Element lookup listing:
-- Start --

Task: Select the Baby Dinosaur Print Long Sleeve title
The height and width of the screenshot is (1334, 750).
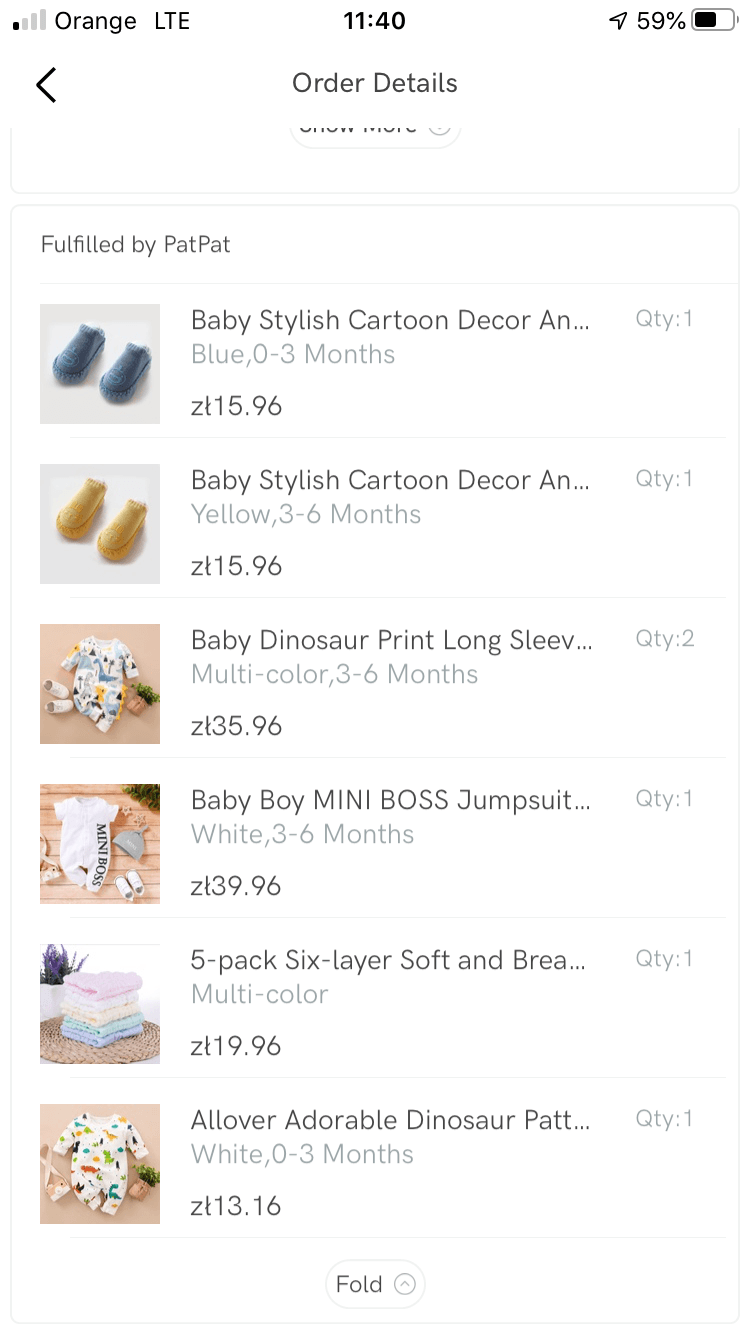Action: pos(391,640)
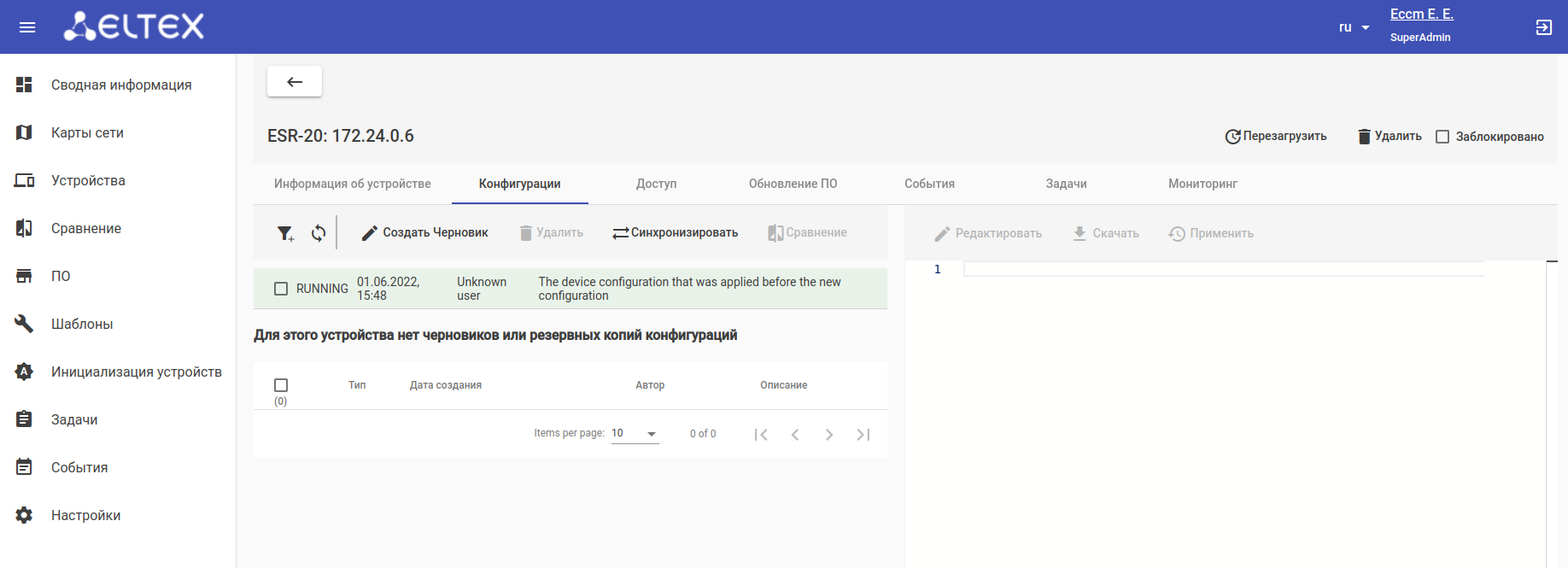Check the RUNNING configuration checkbox

pos(281,289)
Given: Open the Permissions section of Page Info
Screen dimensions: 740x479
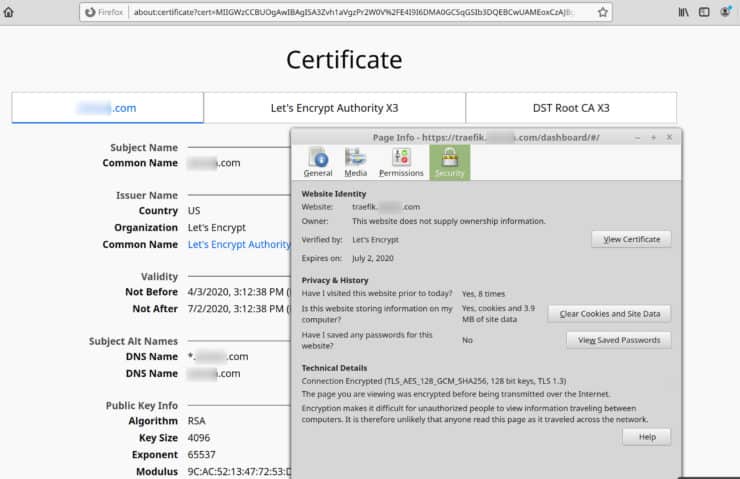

-- End --

## REQUIREMENT
Reproduce the entire listing above word for word, leaving out the pictures.

## FULL SOLUTION
Task: Select the Baby Dinosaur Print Long Sleeve title
The height and width of the screenshot is (1334, 750).
Action: pos(391,640)
Check the RUNNING configuration checkbox

pos(281,289)
Given: Open the Permissions section of Page Info
Screen dimensions: 740x479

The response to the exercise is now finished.